How Does Changing Rows Affect a 4x4 Matrix Determinant?

[snoggerT]

If a 4X4 matrix A with rows v1, v2, v3, and v4 has determinant det A = -8

then det
|(4v1+3v4)|
|___v2___|
|___v3___| =?
|(8v1+9v4)|

- I put the underscores for spacing.

The Attempt at a Solution

- I haven't attempting anything on this problem. There are no examples even remotely like this in the text and we haven't been shown anything like this in class, so I really have no clue how to even start. Please help.

 

[HallsofIvy]

Use "row reduction". Subtract 2 times the first row from the second row.
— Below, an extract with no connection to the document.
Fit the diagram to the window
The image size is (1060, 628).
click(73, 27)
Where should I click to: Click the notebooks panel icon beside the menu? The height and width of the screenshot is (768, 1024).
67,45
Do you know what effect row reduction of a matrix has on a determinant.

 

[snoggerT]

use row reduction on the 1X4 determinant given?

 

[HallsofIvy]

There is no such thing as a "one by four" determinant! Every determinant, by definition, must be "square". There exist "one by four", or other dimension, matrices but only square matrices have determinants. You said yourself "a 4X4 matrix A with rows v1, v2, v3, and v4". The "rows" v1, v2, v3, and v4 must be 4 dimensional vectors. Subtracting twice the first row from the second row gives you a matrix with rows 8v1+ 3v4, v2, v3, 3v4. Subtracting the new third row from the first row gives a matrix with rows 8v1, v2, v3, 3v4. Dividing the first row by 8 gives a matrix with rows v1, v2, v3, 3v4. Finally, dividing the fourth rwo by 3 gives a matrix with rows v1, v2, v3, v4. How did those row operations change the value of the determinant of that matrix? If the final result is -8, what must the original determinant have been?

 

[snoggerT]

Maybe I'm reading the way they have the determinant setup wrong. I was seeing it as 4v1+3v4 as row 1 and v2 as row 2 and v3 as row3 and and 8v1+9v4 as the 4th row (because I was viewing the determinant as a matrix I suppose). What is the correct way to read it? That might help a lot in me understanding the problem.

 

[snoggerT]

This is where I'm confused. I can use row reduction on the new matrix and it is the same as the original (v1,v2,v3,v4), but I know the determinant isn't the same. How does that relate them?

 

[HallsofIvy]

Yes, that is exactly right. And since v1, v2, v3, v4 have 4 members, this is a 4 by 4 determinant. For example, if v1= <1, 2, 0, 1> and v4= <-1, 0, 2, 1> are the top and bottom rows of the original matrix, then 4v1+ 3v4= <4, 8, 0, 4>+ <-3, 0, 6, 3>= <1, 8, 6, 7> and 8v1+ 9v4= <8, 16, 0, 8>+ <-9, 0, 18, 9>= <-1, 15, 18, 17> are the top and bottom rows of the new matrix, and of its determinant.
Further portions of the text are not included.